TASK BRIEF >> Your task is to repeat the entries underneath exactly, minus the pictures.

BEGIN

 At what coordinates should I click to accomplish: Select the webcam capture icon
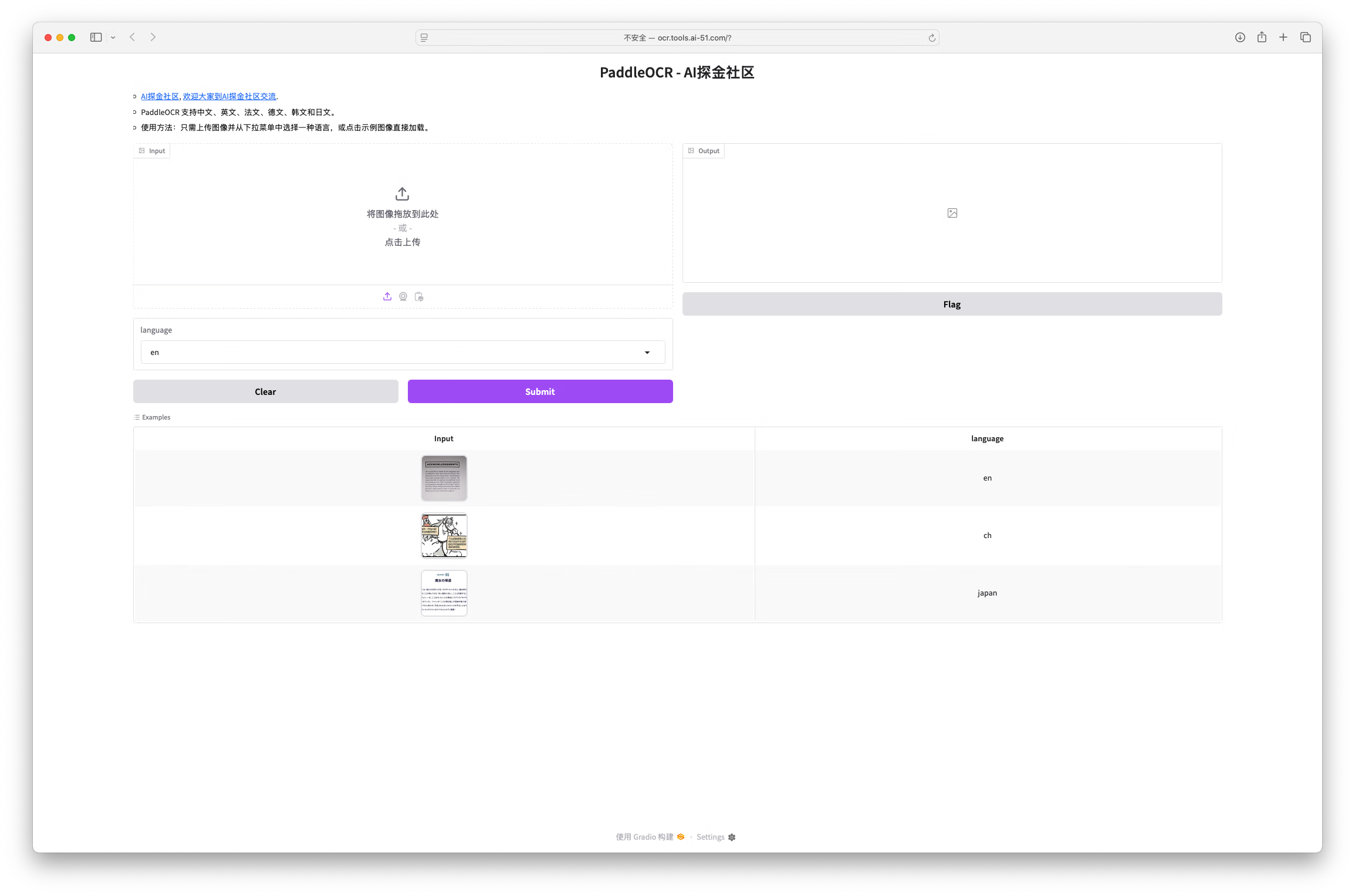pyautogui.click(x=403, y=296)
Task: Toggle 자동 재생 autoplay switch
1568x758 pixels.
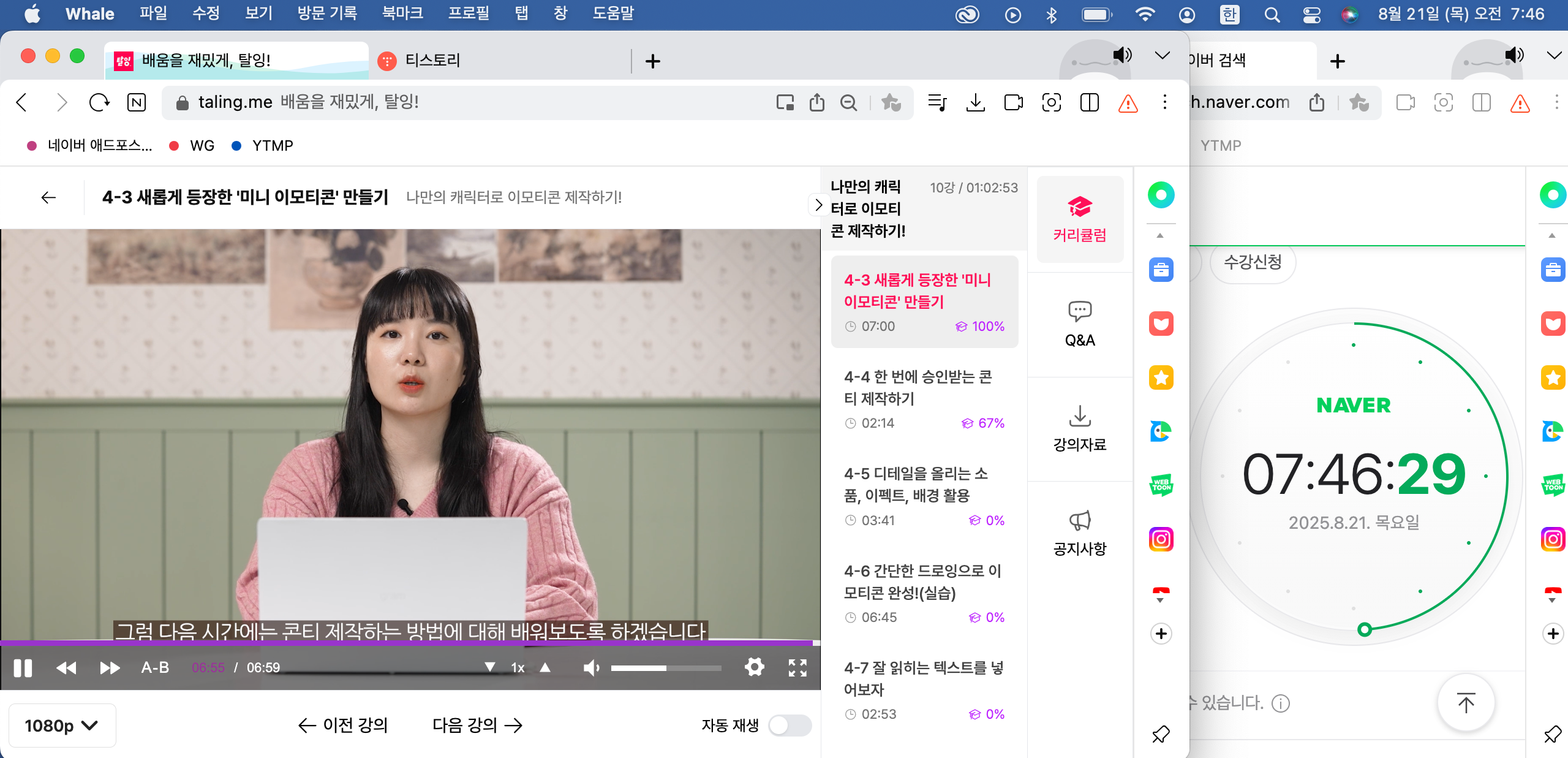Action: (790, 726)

END

ANSWER BOX >>
 At what coordinates should I click to accomplish: Select the webcam capture icon
pyautogui.click(x=403, y=296)
Task: Toggle 자동 재생 autoplay switch
1568x758 pixels.
Action: (790, 726)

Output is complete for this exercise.